→ What to produce
Could you transcribe each record below exactly as written, setting the pictures aside?

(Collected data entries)
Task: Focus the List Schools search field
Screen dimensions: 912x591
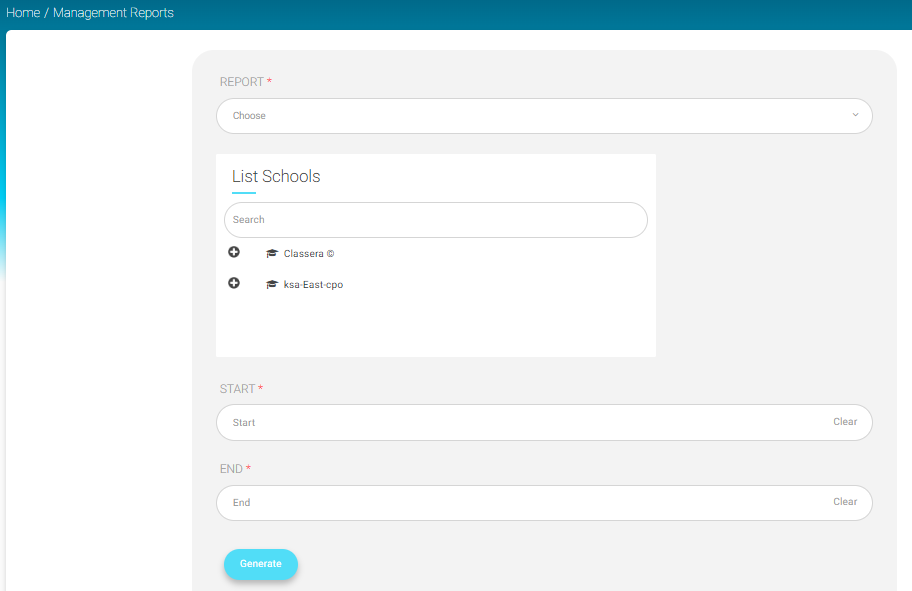Action: [435, 220]
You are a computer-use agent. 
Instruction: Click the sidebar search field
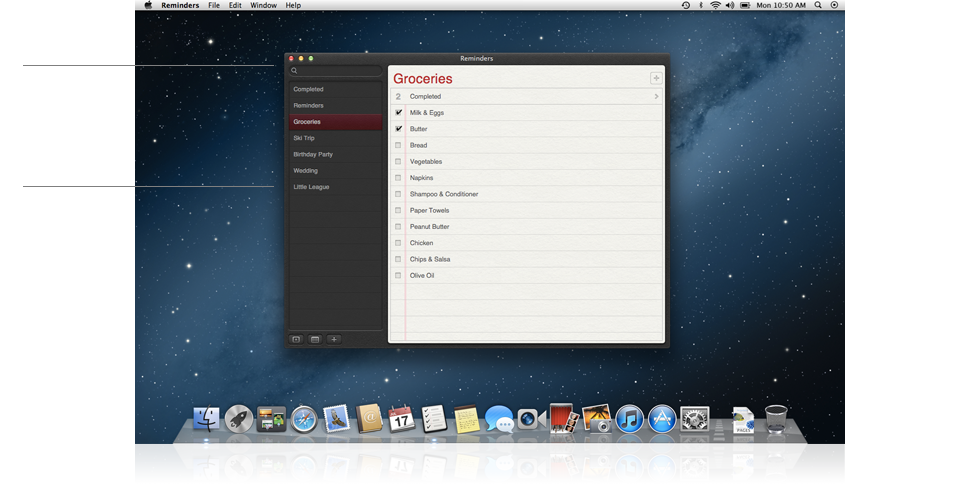(335, 71)
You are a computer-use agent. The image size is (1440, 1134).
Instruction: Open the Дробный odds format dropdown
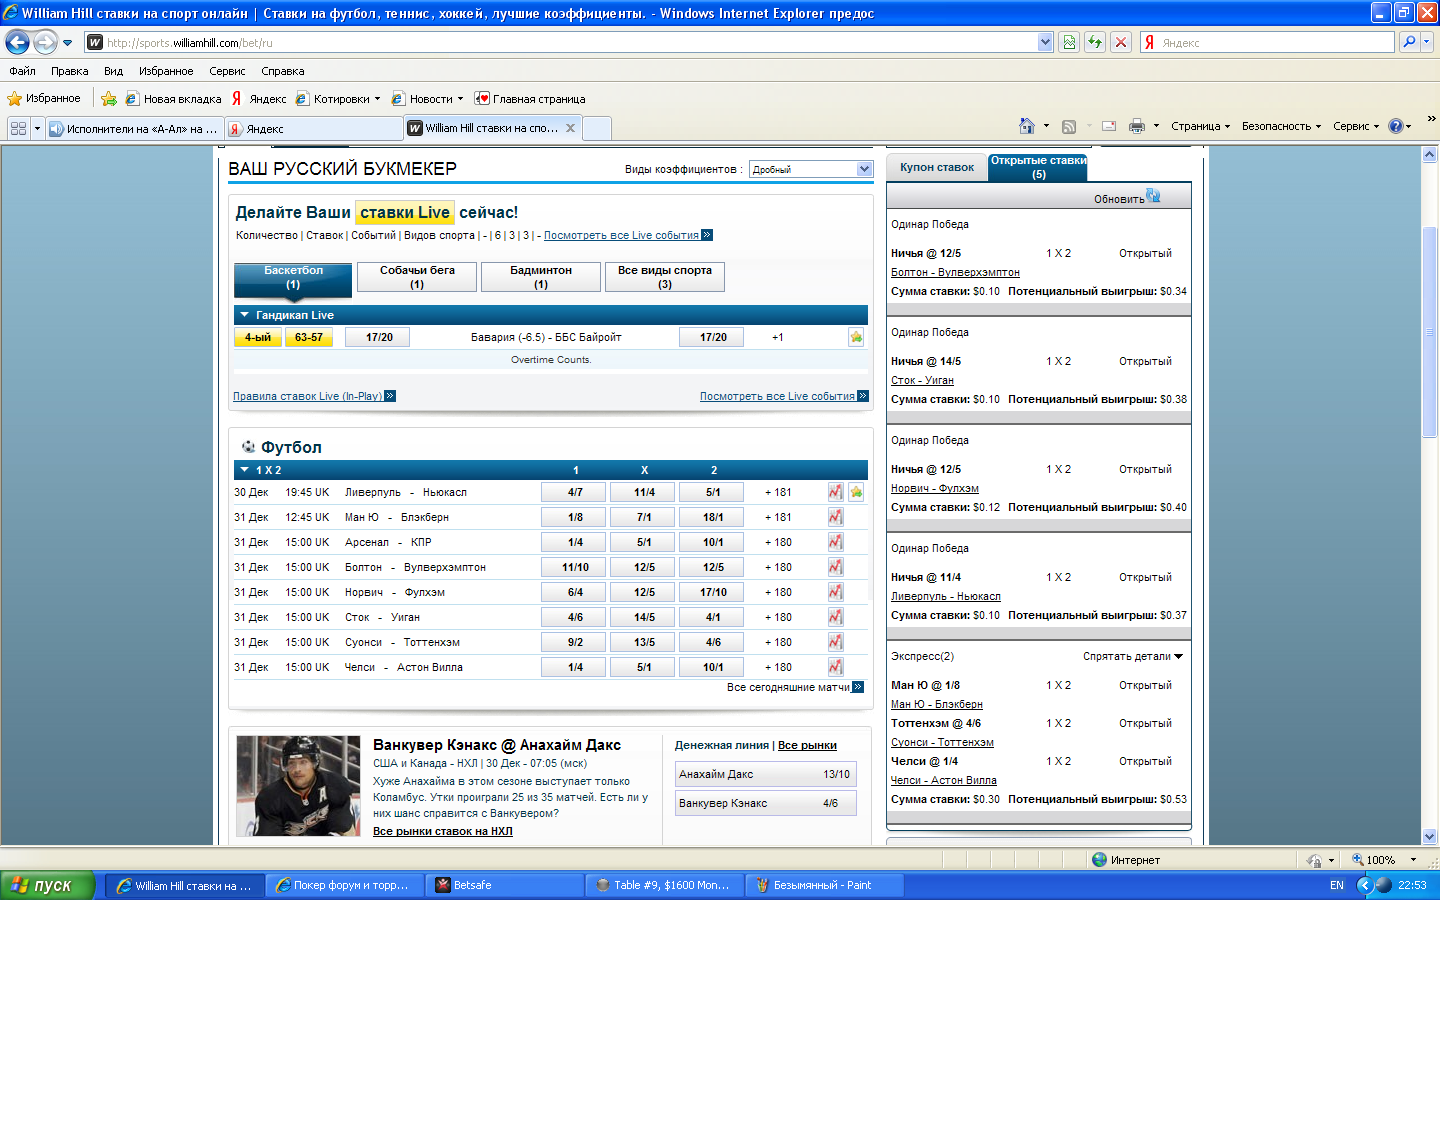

→ Written reply
Task: Focus the List Schools search field
Screen dimensions: 912x591
Action: [435, 220]
You are a computer-use agent. 
Instruction: Click the sidebar search field
(335, 71)
You are a computer-use agent. The image size is (1440, 1134).
Instruction: Open the Дробный odds format dropdown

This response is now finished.